Matemadanda, who is the ruling Zanu PF party commissar, said to achieve economic stability, the new dispensation led by President Emerson Mnangagwa, embarked on financial discipline and other measures to boost government coffers.

This, he said, was bound to cause suffering, but had long-term positive effects.

“The last dispensation did not have financial discipline that resulted in printing of unsupported bond notes. President Mnangagwa embarked on austerity measures to re-rail the economy, but these have not been properly communicated to the people,” he said.

Matemadanda said Mnangagwa was clear that the recovery path would be an uphill task.

“These (austerity measures) have to be packaged well such that everyone knows where we are going and what we are going through,” he said.

Matemadanda was addressing war veterans, war collaborators and widows of liberation war heroes in Beitbridge on Thursday.

“(The late former President Robert) Mugabe’s dispensation bled the economy. Zimbabwe is like a person being treated of extreme blood loss whose recovery is painful,” he said.

Zimbabwe has of late been witnessing a wave of fuel price hikes and other commodities which has left people believing Mugabe was better that his successor who assumed power following a coup.
Matemadanda said war veterans had a role to explain the austerity measures to people in their areas.

He urged war veterans to resist regional politics and elect party officials on merit rather than connections.

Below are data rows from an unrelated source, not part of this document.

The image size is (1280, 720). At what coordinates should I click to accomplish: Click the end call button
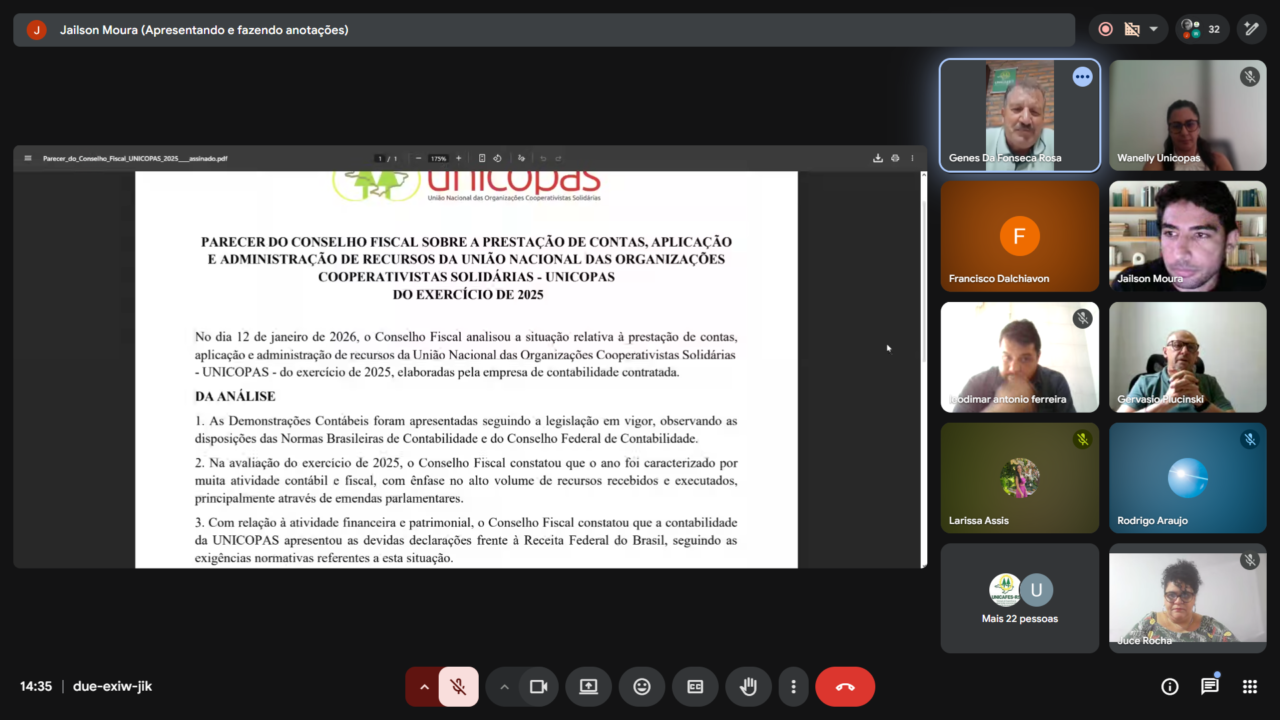[x=845, y=687]
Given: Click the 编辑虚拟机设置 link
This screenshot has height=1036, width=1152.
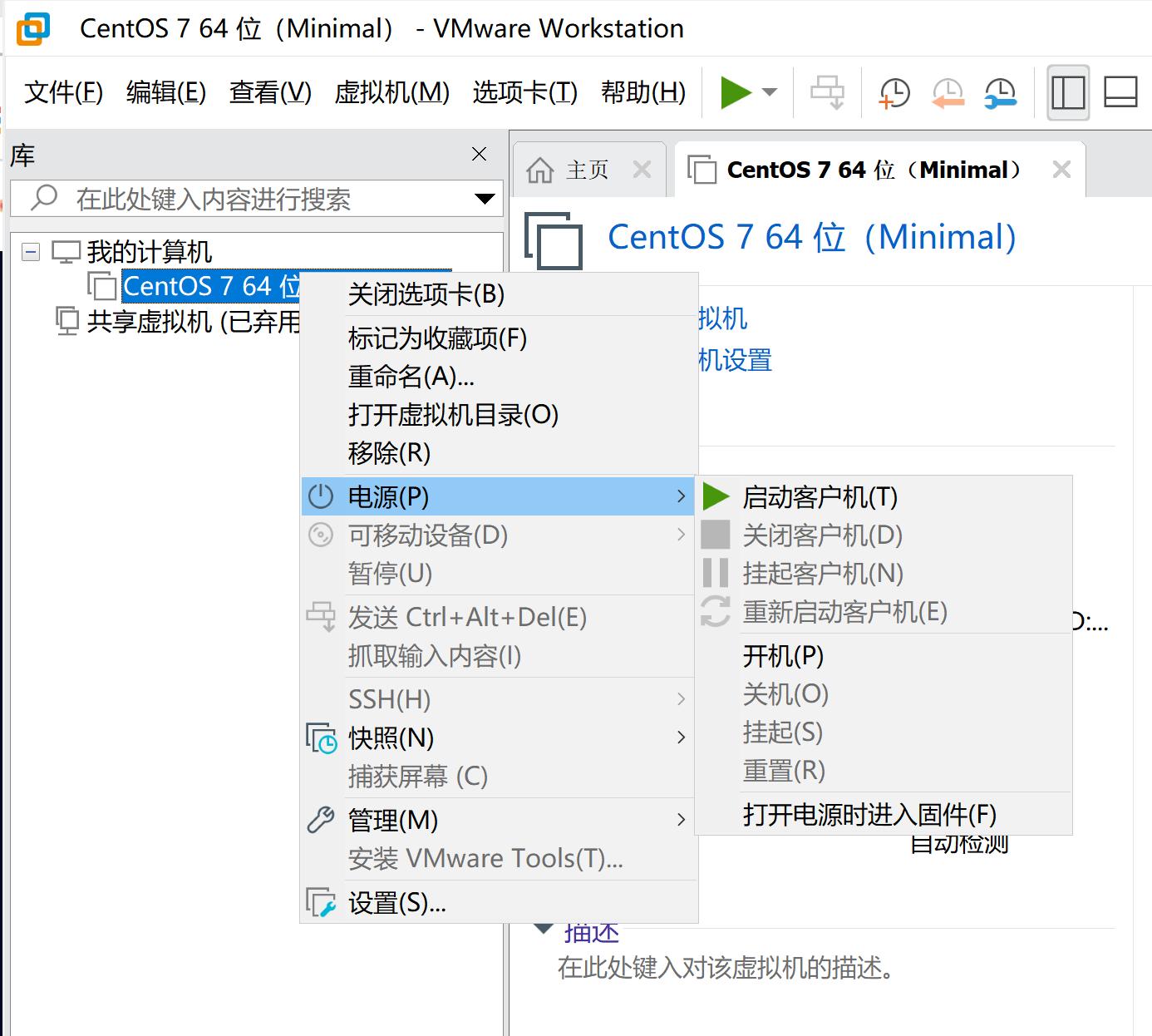Looking at the screenshot, I should pyautogui.click(x=731, y=360).
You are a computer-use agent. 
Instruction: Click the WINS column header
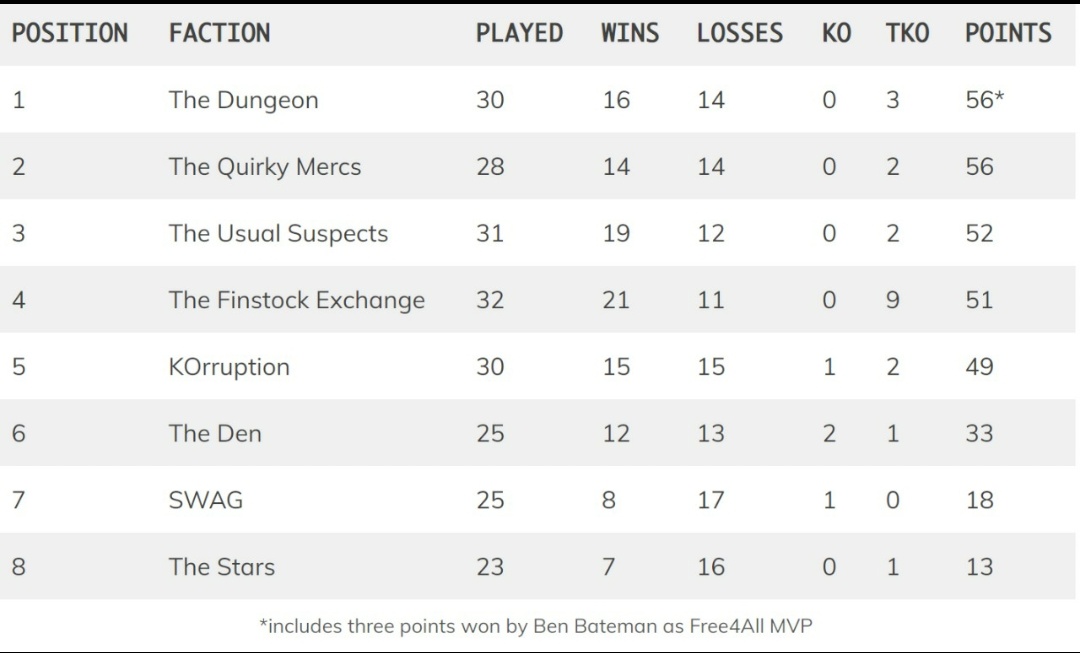pyautogui.click(x=630, y=33)
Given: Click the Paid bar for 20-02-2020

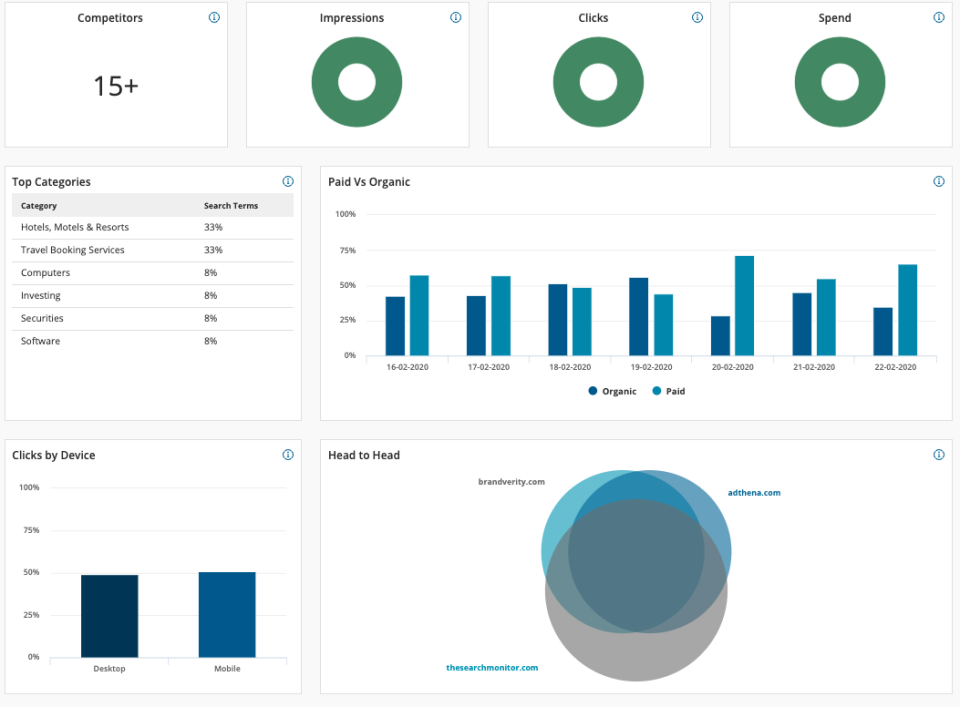Looking at the screenshot, I should (744, 305).
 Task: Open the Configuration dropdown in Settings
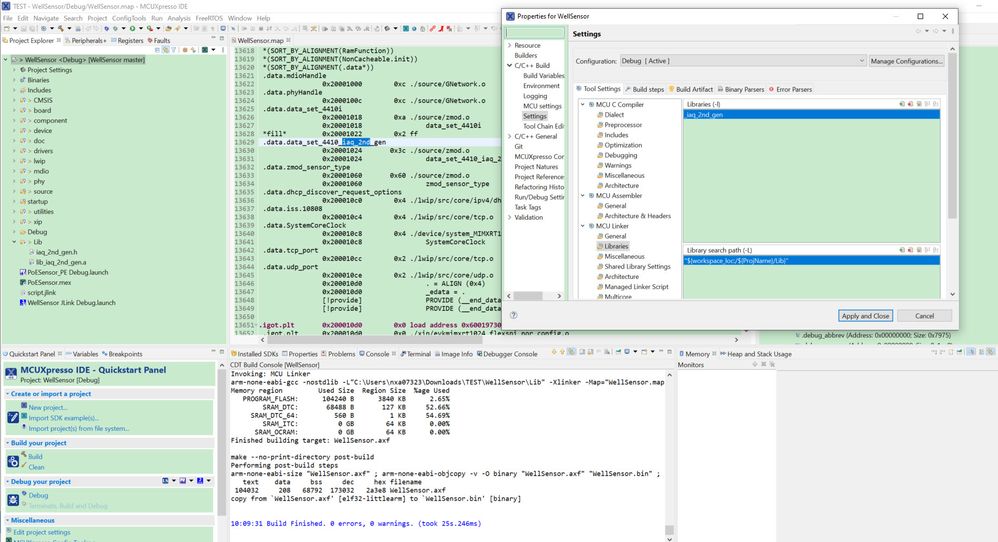(x=739, y=61)
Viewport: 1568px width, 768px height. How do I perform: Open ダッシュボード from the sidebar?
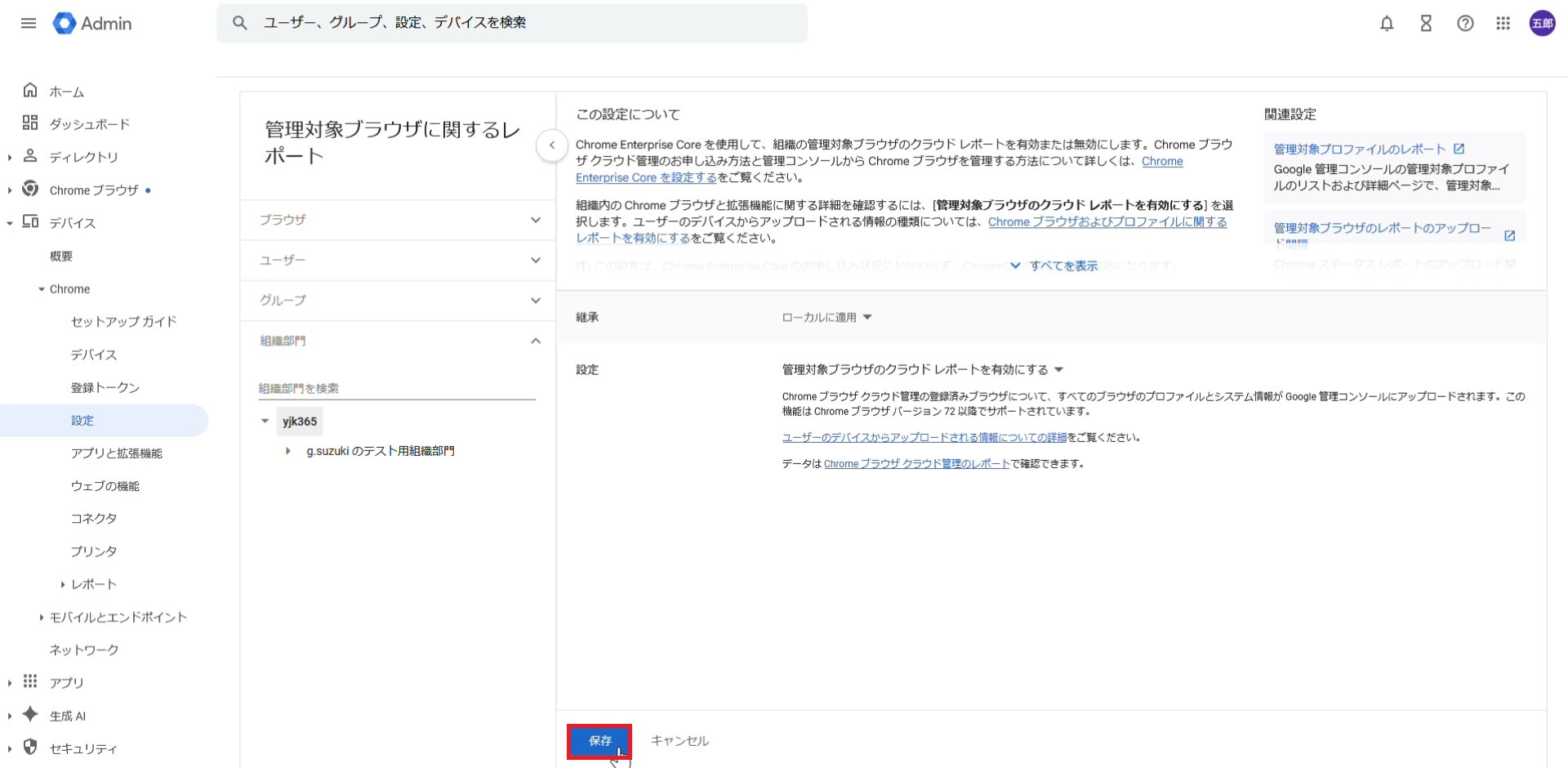89,124
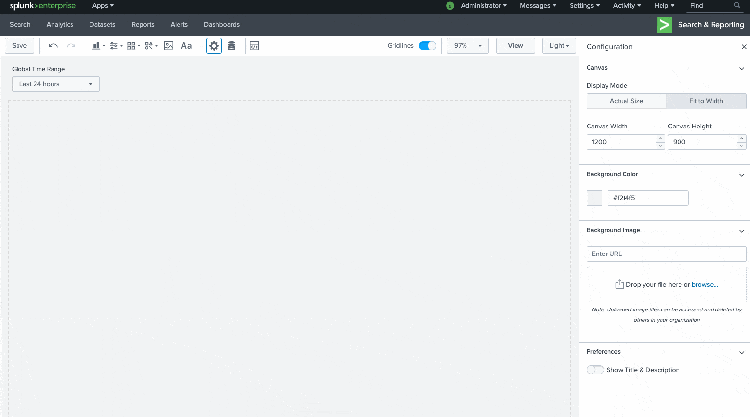This screenshot has height=417, width=750.
Task: Click the undo arrow icon
Action: 53,46
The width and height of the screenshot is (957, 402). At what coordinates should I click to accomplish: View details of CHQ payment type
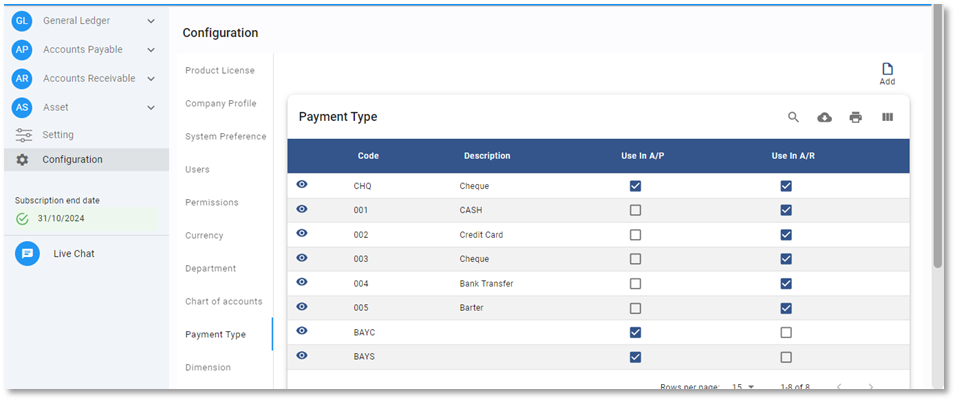302,185
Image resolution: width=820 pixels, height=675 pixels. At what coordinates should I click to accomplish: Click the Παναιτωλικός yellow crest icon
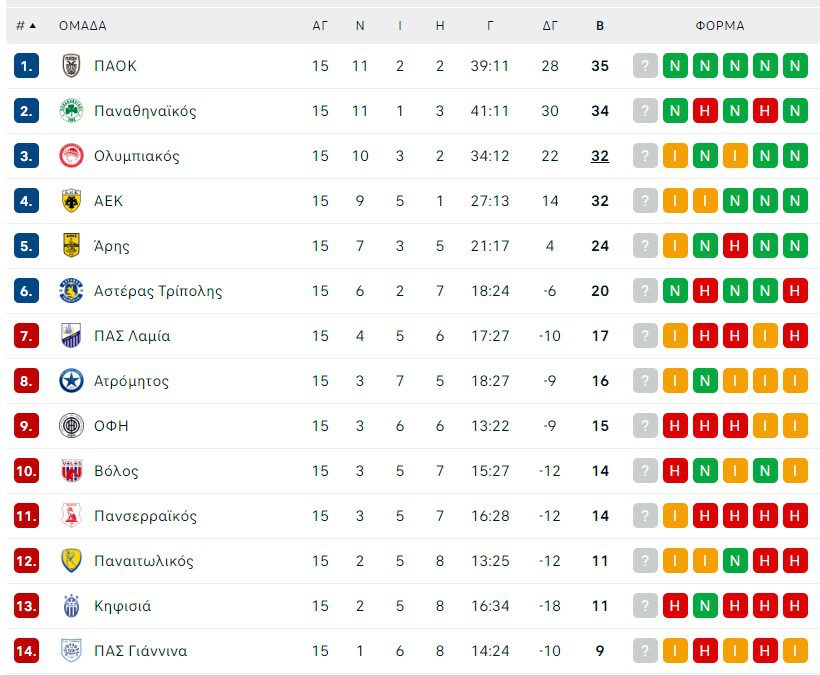(70, 561)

“We are holding our district co-ordination committee elections countrywide and you must elect people according to performance, not who they know,” he said.

Matemadanda said his visit to Beitbridge brought him face-to-face with the drought and he would advise the President on the urgent need to bring food relief for both humans and livestock in the district.

More than 1 000 cattle have succumbed to effects of the drought in Beitbridge.

‘ED, Mugabe govts similar in violence against journos’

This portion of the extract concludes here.